# Mabula Safaris or Somerby Safaris?



## ASG

I know Mabula Pro Safaris. Good outfit!:wink:
Never heard of Somerby though.
check www.africanhuntingdirectory.com for more information on Mabula Pro.


----------



## vonottoexperien

Going to hunt with Mabula Pro this coming week :darkbeer:

Let you know how it was when I return:cocktail:


----------



## Bushkey

stikslinger said:


> Talked to both Mabula Safaris and Somerby Safaris at the Dallas Safari Show. Both places looked and sound great. Just wondering if anyone has hunted or knows anything about either place. Both are in SA about 3 hours north and east of Joh.. Any help would be great.


No sorry I don't know them. Most of these outfitters don't cater for local bowhunters at all.


----------



## normbates1

*Hunting is SA*

As a regular hunter in SA, both companies look good and have comparable prices. The only part that I do not like is the whole package hunt method. As all hunters know, (especially bow hunters) nothing is guaranteed. Also, their prices are high compared to what is available. Many companies charge foreigners higher prices than locals. It may be worth your while to do a little more research to find something more reasonable, though many will have the same prices. SA has many hunting areas and most do not spend the money to travel to Dallas or the states for the big shows, but are still good lodges. Whatever choice you make, ensure that you ask plenty of questions and contact their references.

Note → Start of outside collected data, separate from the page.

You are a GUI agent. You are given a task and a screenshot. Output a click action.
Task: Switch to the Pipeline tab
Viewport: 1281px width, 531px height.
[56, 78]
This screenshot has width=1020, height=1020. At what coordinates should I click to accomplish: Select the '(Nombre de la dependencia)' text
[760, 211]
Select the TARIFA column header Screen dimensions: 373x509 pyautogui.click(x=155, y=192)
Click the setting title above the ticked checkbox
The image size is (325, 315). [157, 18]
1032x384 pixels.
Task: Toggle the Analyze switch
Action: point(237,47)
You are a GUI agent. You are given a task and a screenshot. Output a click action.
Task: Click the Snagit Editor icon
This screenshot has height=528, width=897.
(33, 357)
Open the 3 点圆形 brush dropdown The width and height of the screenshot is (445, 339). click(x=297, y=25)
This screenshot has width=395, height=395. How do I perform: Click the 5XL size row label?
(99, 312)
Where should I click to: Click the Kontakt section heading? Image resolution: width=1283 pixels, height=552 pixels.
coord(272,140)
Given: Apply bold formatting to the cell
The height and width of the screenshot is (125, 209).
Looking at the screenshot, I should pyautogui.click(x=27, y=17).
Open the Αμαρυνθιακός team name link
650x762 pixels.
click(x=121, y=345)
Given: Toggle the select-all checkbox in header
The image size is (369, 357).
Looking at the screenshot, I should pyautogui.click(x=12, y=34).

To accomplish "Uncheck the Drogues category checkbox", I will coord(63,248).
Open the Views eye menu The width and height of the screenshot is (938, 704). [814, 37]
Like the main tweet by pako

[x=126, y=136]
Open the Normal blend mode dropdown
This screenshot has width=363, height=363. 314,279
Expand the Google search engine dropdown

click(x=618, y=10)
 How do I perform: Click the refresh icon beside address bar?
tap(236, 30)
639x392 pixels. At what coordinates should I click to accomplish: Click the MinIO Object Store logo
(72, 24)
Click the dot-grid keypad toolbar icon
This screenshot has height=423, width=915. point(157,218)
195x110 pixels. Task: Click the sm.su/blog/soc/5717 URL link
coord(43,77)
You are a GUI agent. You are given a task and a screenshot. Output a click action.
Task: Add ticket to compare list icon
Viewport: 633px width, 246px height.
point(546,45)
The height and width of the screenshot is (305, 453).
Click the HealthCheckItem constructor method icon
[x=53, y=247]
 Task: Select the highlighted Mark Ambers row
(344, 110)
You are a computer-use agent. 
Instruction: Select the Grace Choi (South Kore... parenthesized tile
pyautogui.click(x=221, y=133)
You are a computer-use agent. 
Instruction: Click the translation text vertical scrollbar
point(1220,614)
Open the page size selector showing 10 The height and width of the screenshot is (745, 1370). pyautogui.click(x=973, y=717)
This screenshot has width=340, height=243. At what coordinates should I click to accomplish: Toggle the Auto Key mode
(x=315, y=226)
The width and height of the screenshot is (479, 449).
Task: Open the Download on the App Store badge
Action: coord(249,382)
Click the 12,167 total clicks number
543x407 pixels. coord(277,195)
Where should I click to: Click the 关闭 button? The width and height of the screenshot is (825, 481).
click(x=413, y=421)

Either way, I wish you the best of luck, low wind and straight shots. If you care to hear about another outfitter that I could recommend, or have questions about hunting in South Africa, please drop me a line.

Norm


----------



## vonottoexperien

Mabula Pro Safaris was good, check the Bowhunting forum for picks


----------



## Karoojager

Paul, nice blessbock !!
Congratulation for this awesome trophy.


----------



## vonottoexperien

Karoojager said:


> Paul, nice blessbock !!
> Congratulation for this awesome trophy.


Thx, wait till you see the Nyala


----------



## vonottoexperien

Here's a pick of the Nyala. He went 28.5" should make top 10 SCI:darkbeer:


----------



## Karoojager

Great and awesome trophy Paul.:darkbeer::darkbeer:
This is a pearl for every trophy wall:tongue::tongue:


----------



## Landrover

ASG said:


> check www.africanhuntingdirectory.com for more information on Mabula Pro.


Guess that link no longer works!


vonottoexperien said:


> Mabula Pro Safaris was good, check the Bowhunting forum for picks


I will check that out!


----------



## vonottoexperien

Try this link
http://www.mabulaprosafaris.co.za/


----------